View larger version (33K): [in this window] [in a new window]   FIG. 6. Arg-442 is critical for phosphorylation of ChAT at Ser-440 and for catalytic activity of the enzyme. a, representative phosphopeptide patterns obtained from tryptic digests of wild-type and R442H-ChAT after phosphorylation by cPKC. Substitution of other cPKC isoforms for cPKC yielded similar results, and essentially identical data were obtained for R442A-ChAT. Phosphopeptide maps for R442H-ChAT do not have spots 1–5 containing phosphorylated Ser-440. b, lysates of IMR32 cells expressing S440A-, R442A-, or R442H-ChAT have significantly reduced ChAT activity compared with cells expressing wild-type ChAT. Changing the single mutation S440A to S440E restored enzyme activity to that of wild-type ChAT, but when this change was made in combination with R442H no recovery of enzymatic activity was obtained. Data are expressed as mean ± S.E. of five experiments. Equivalent expression of ChAT proteins in transiently transfected IMR32 cells was verified by immunoblot (data not shown).

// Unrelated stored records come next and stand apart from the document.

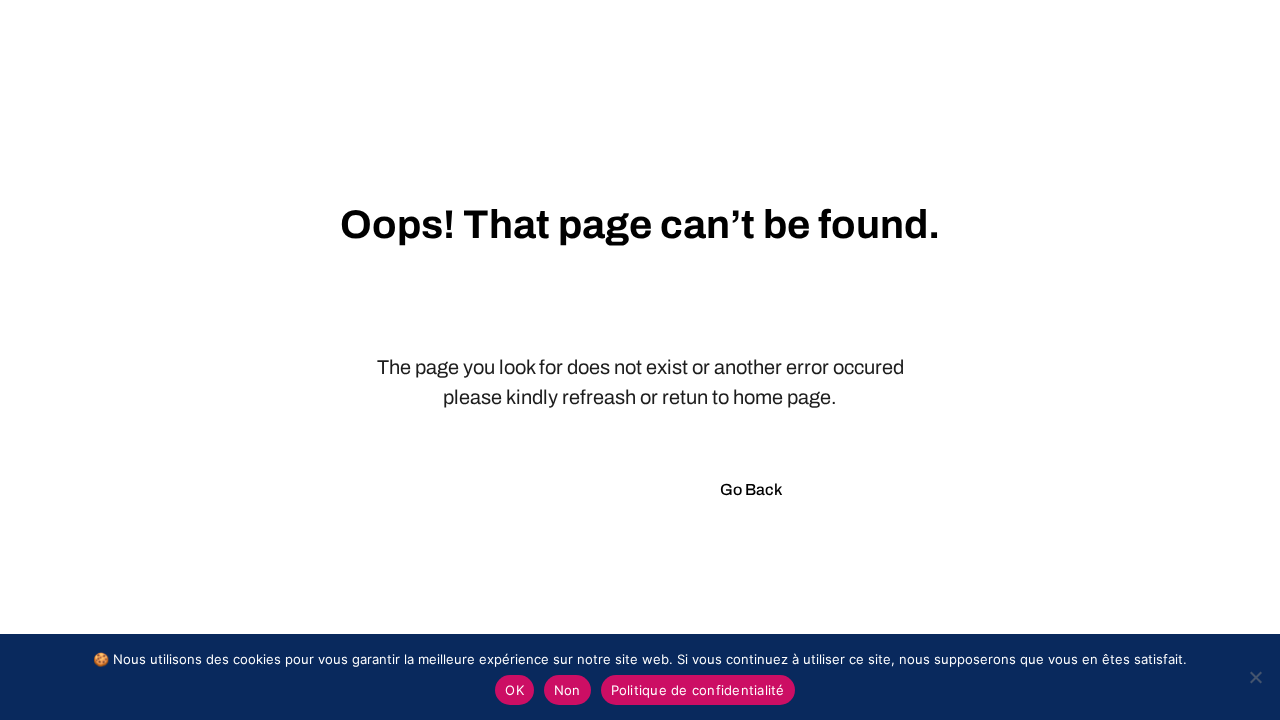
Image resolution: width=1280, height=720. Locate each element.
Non (567, 690)
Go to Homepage (579, 489)
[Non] (1255, 677)
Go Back (751, 489)
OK (514, 690)
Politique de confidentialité (698, 690)
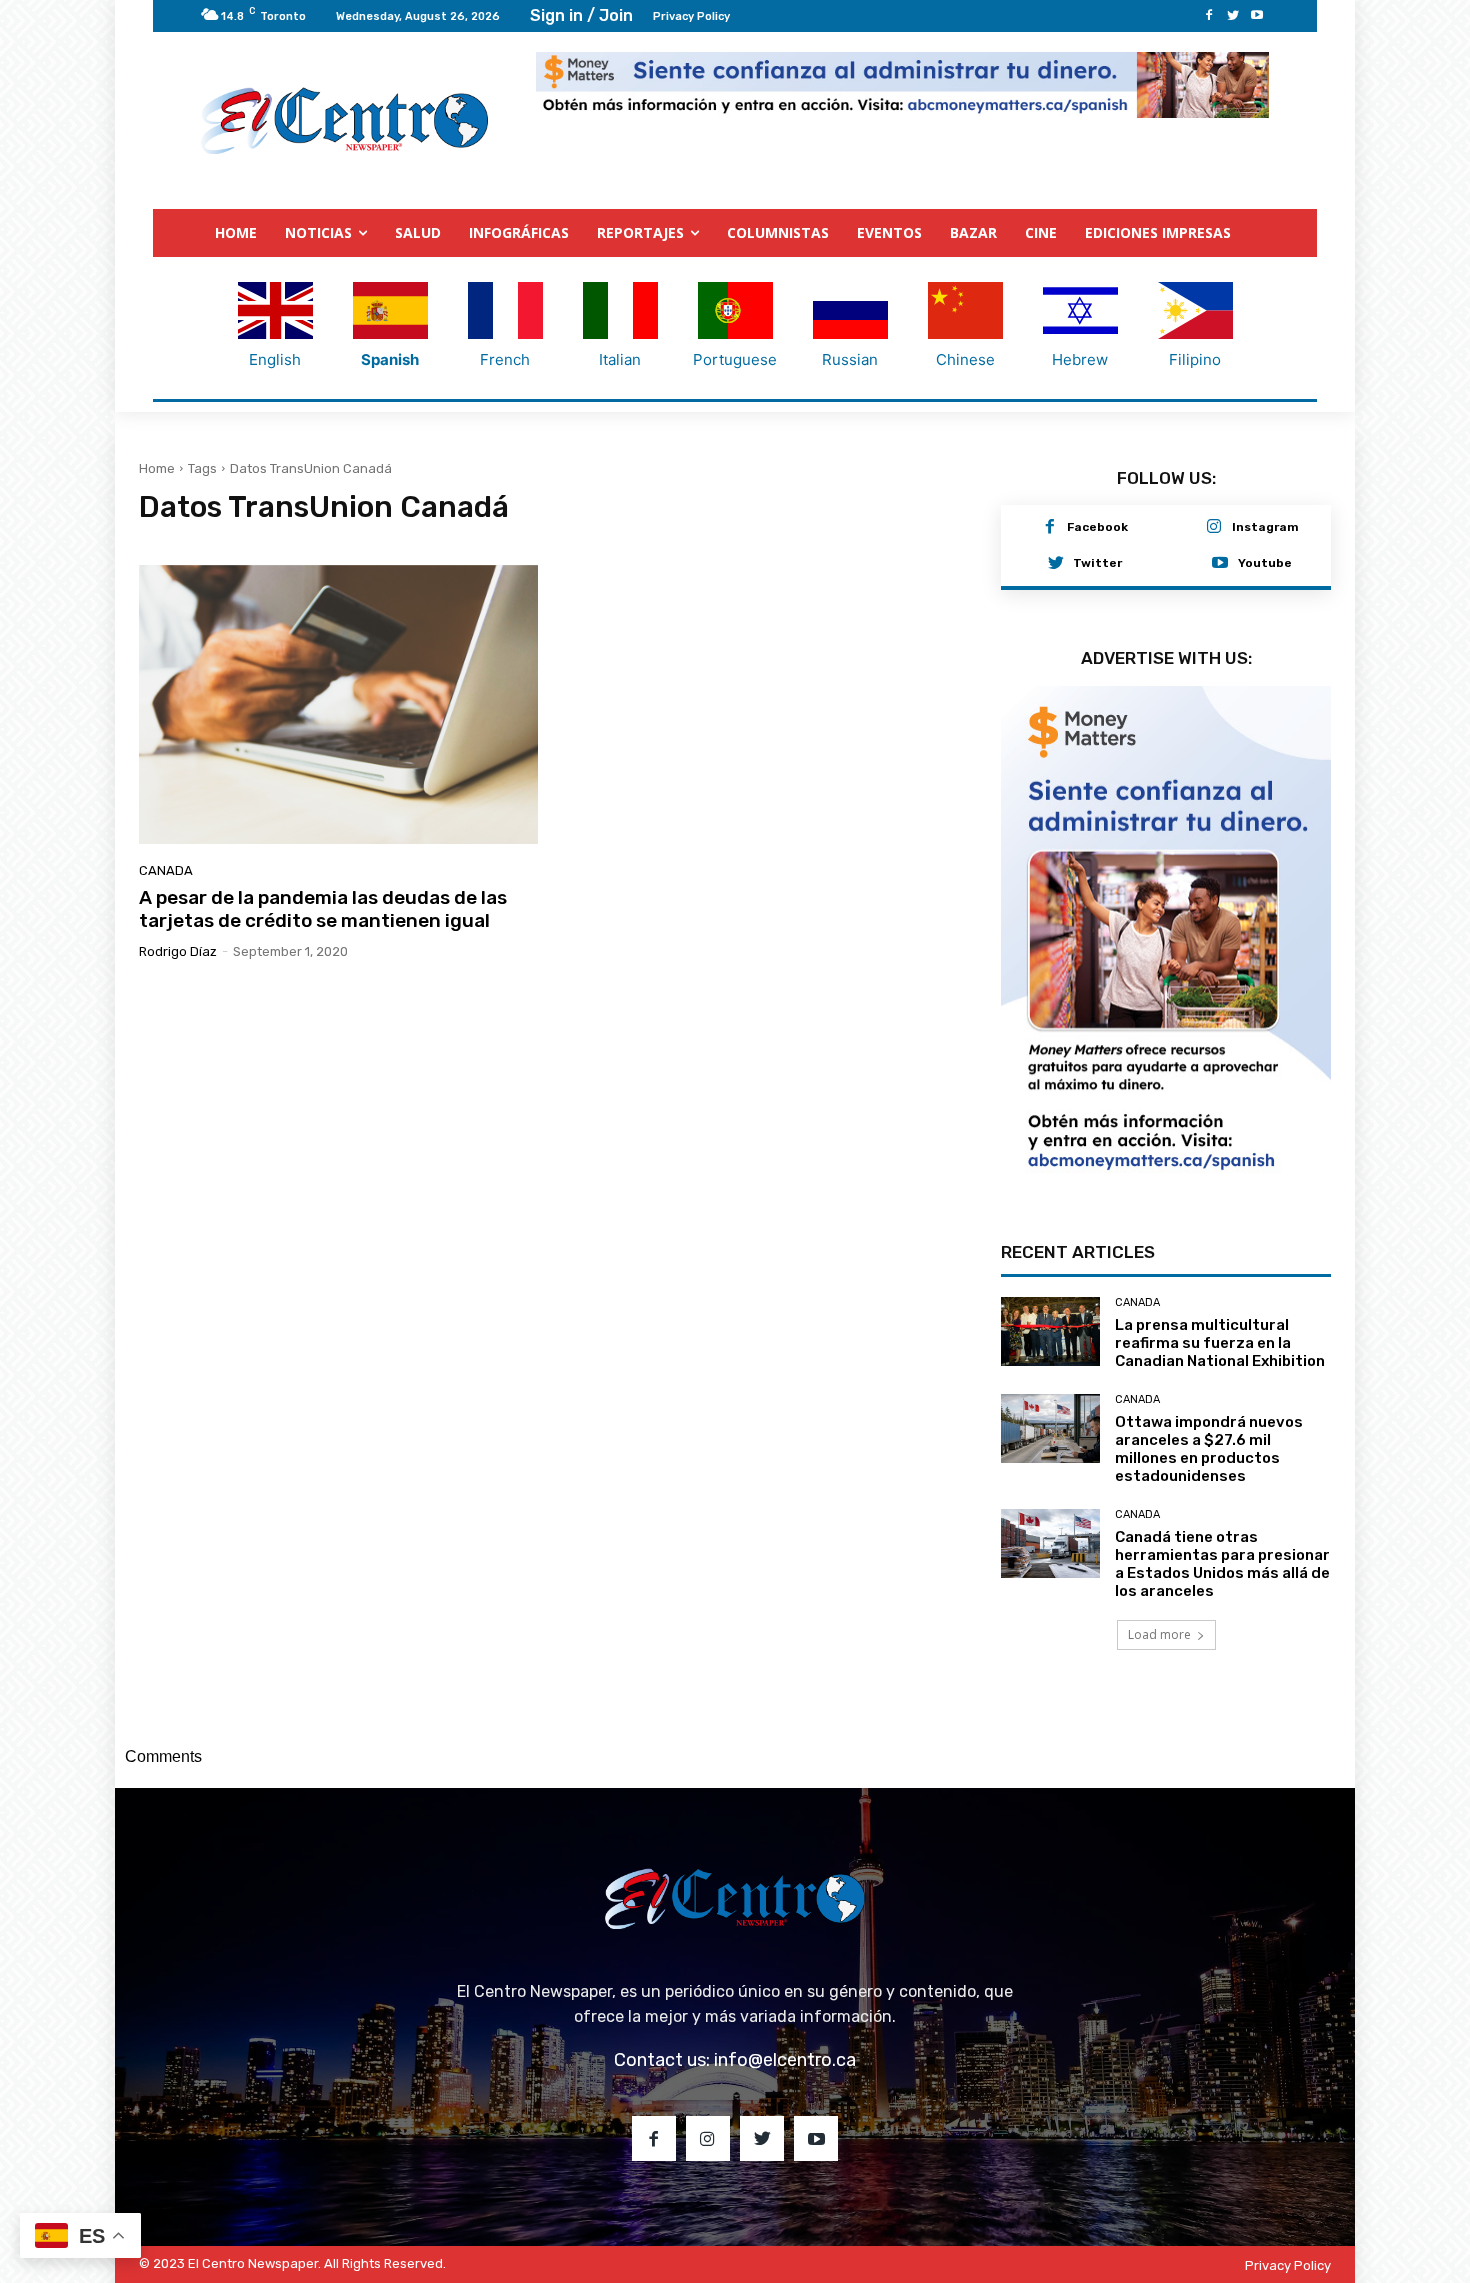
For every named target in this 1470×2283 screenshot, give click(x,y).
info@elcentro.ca (785, 2060)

View larger version (22K): [in this window] [in a new window]   FIG. 7. Basal and stimulated phosphorylation of ChAT in IMR32 cells is attributed in part to actions of PKC. IMR32 cells expressing wild-type and mutant ChAT were lysed for analysis. Mutant ChAT proteins tested were: A, S440A; B, S346A and S347A; C, S476A; D, T255A; E, S476A and T255A; G, S440A, S346A, S347A and S476A; and H, S440A, S346A, S347A, S476A and T255A. a, ChAT specific activity was measured in lysates, with protein expression assessed by immunoblot and densitometry (data not shown). Results are the mean ± S.E. of five separate experiments with duplicate determinations; asterisks denote statistically significant differences compared with wild-type-ChAT at p 0.05 by one-way ANOVA with Tukey's post-hoc multiple comparison test. b, an autoradiograph (upper panel) and immunoblot (lower panel) shows differential basal phosphorylation of immunoprecipitated wild-type and mutant ChAT from IMR32 cells grown in the presence of [32P]phosphate for 3 h (representative of three independent experiments). c, ChAT immunoprecipitated from cell lysates was separated by SDS-PAGE, then phospho-ChAT bands were excised from gels and digested by trypsin. Phosphopeptide maps for wild-type, S467A-(mutant C), S346/347/440/476A/T255A-ChAT (mutant H) are shown. Also, to determine the extent to which ChAT is phosphorylated in unstimulated cells by PKC, cells expressing wild-type ChAT were treated with PKC inhibitor H7 (10 µM). These data are representative of three separate experiments. d, specific activity of wild-type ChAT was measured in lysates of IMR32 cells grown for 6 h in the absence (control) or presence of PKC inhibitors H7 (10 µM) or epidermal growth factor receptor fragment 651–658 peptide (10 µM). Data are expressed as mean ± S.E. for five experiments. Asterisks denote statistically significant differences compared with untreated cells at p 0.05 by one-way ANOVA with Dunnett's post-hoc test.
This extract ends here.